* [PROBLEM TO WORK ON] Exactly reproduce the lines from the one containing "You are a computer-use agent. Image" through the last line of the data, both ends included, leaving out pictures.
[Opening AVAILABLE RECORDS section]
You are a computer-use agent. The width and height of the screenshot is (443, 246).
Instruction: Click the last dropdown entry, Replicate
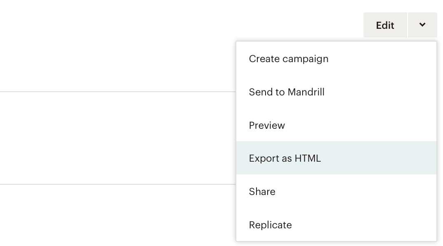tap(270, 225)
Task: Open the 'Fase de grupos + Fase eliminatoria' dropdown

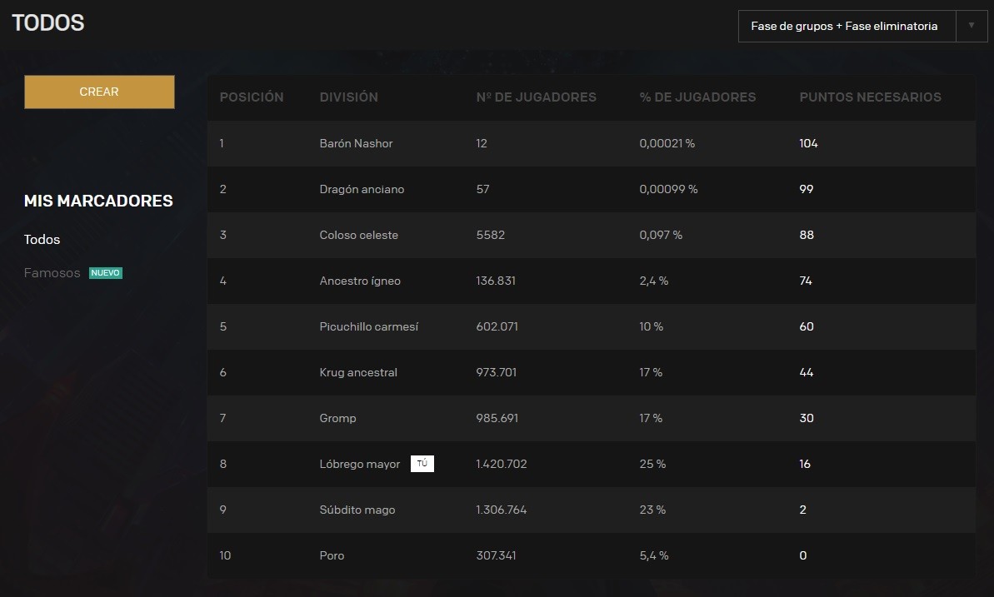Action: (x=845, y=26)
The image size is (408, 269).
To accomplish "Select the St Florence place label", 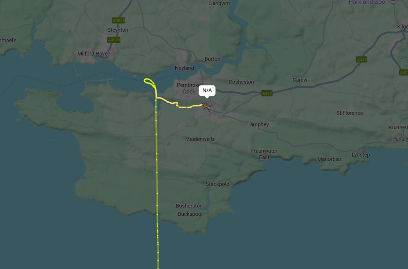I will point(349,113).
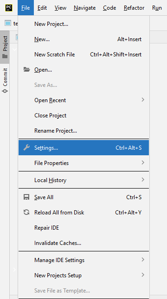
Task: Click the open folder icon beside Open
Action: coord(26,69)
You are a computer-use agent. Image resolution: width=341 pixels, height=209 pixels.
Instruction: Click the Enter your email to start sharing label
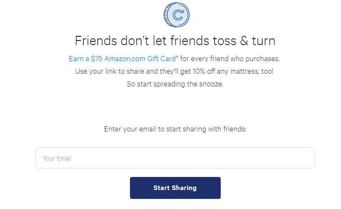click(x=175, y=129)
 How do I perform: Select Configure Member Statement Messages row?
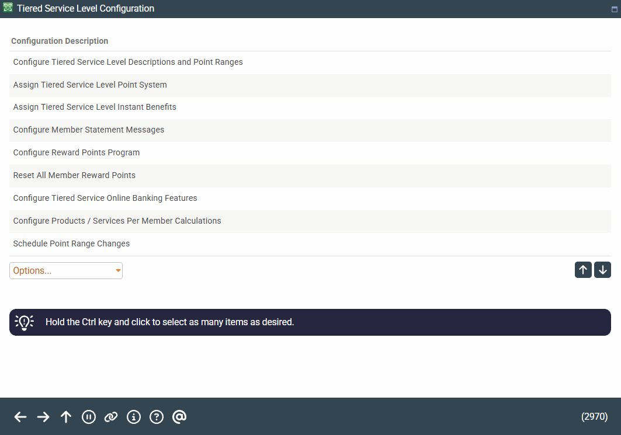(x=89, y=130)
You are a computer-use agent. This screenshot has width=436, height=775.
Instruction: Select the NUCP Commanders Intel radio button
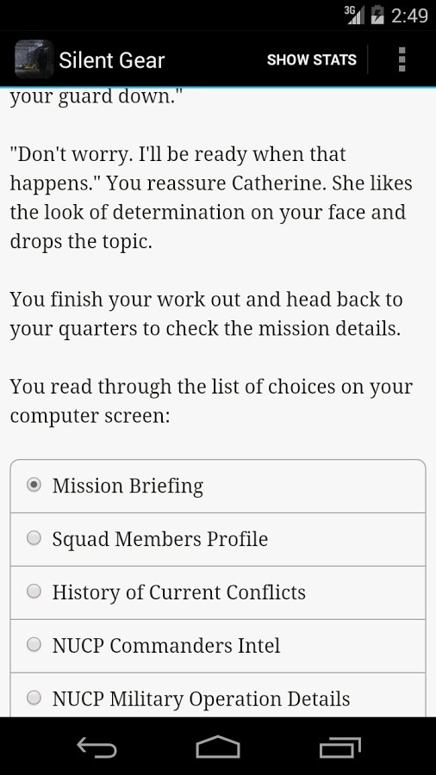(x=34, y=645)
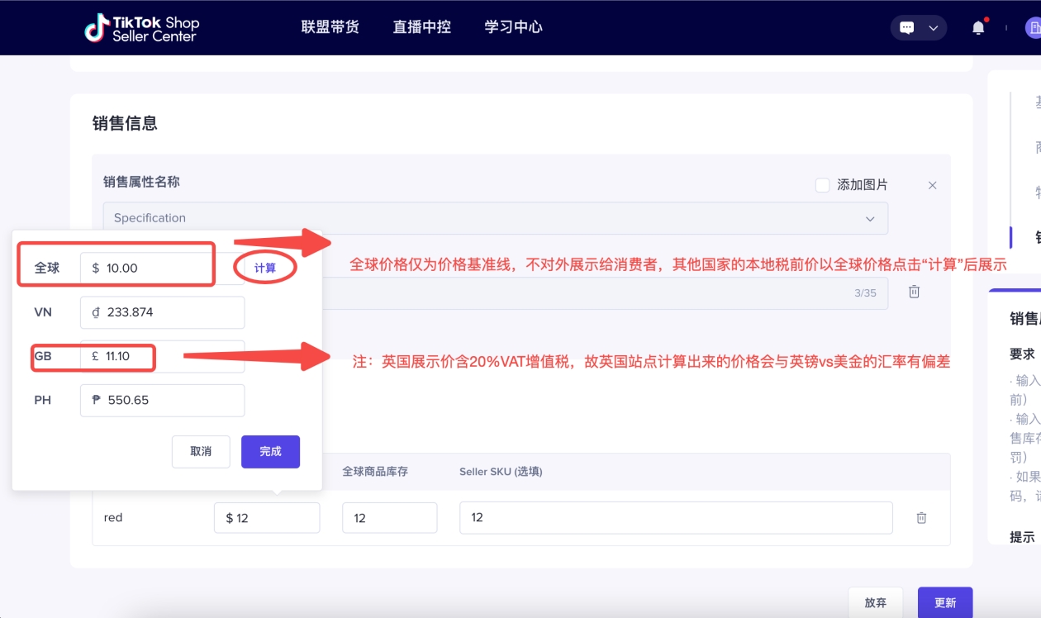Open the chevron dropdown next to the message icon
Screen dimensions: 1041x618
[x=933, y=26]
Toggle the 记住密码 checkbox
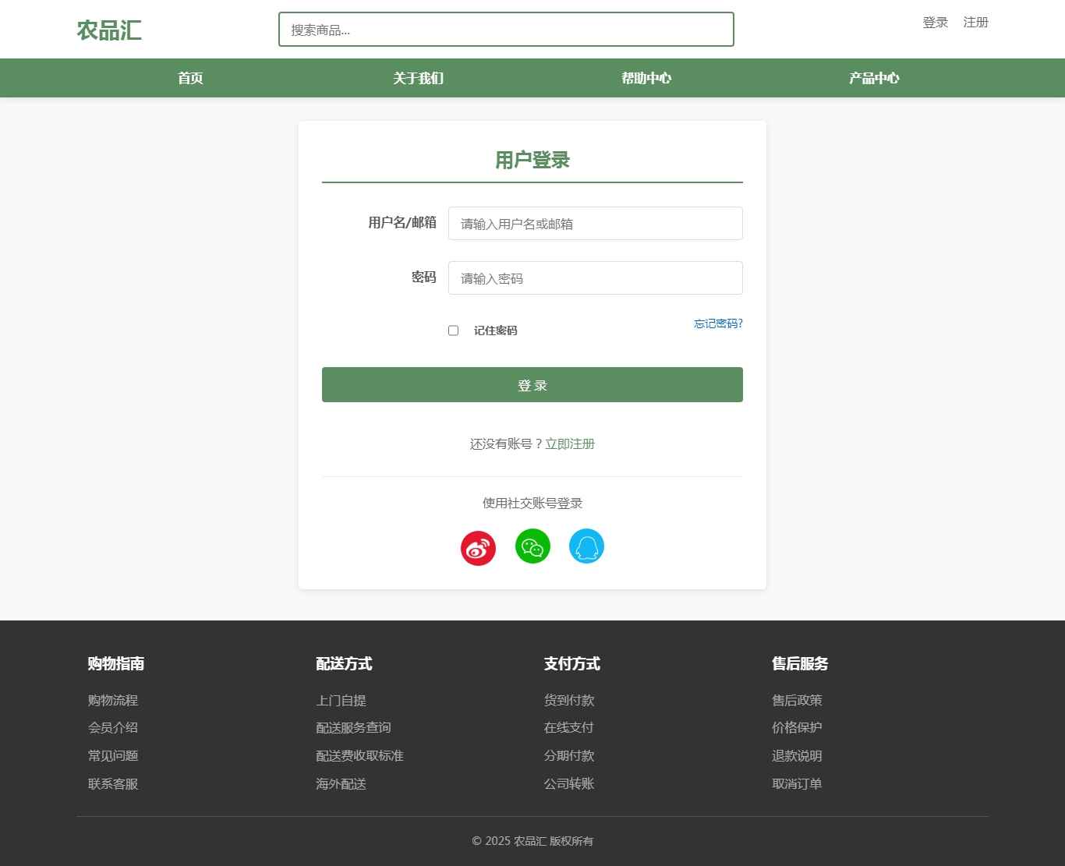Screen dimensions: 1065x866 pos(453,330)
[Closing AVAILABLE RECORDS section]
* [SOLUTION]
You are a computer-use agent. Image resolution: width=341 pixels, height=209 pixels.
Instruction: Click the Enter your email to start sharing label
click(x=175, y=129)
 How do I perform: Select Configure Member Statement Messages row?
(x=89, y=130)
You are a computer-use agent. This screenshot has width=436, height=775.
Instruction: Select the NUCP Commanders Intel radio button
(x=34, y=645)
Open the chevron dropdown next to the message icon
Screen dimensions: 1041x618
[x=933, y=26]
Toggle the 记住密码 checkbox
Screen dimensions: 1065x866 pos(453,330)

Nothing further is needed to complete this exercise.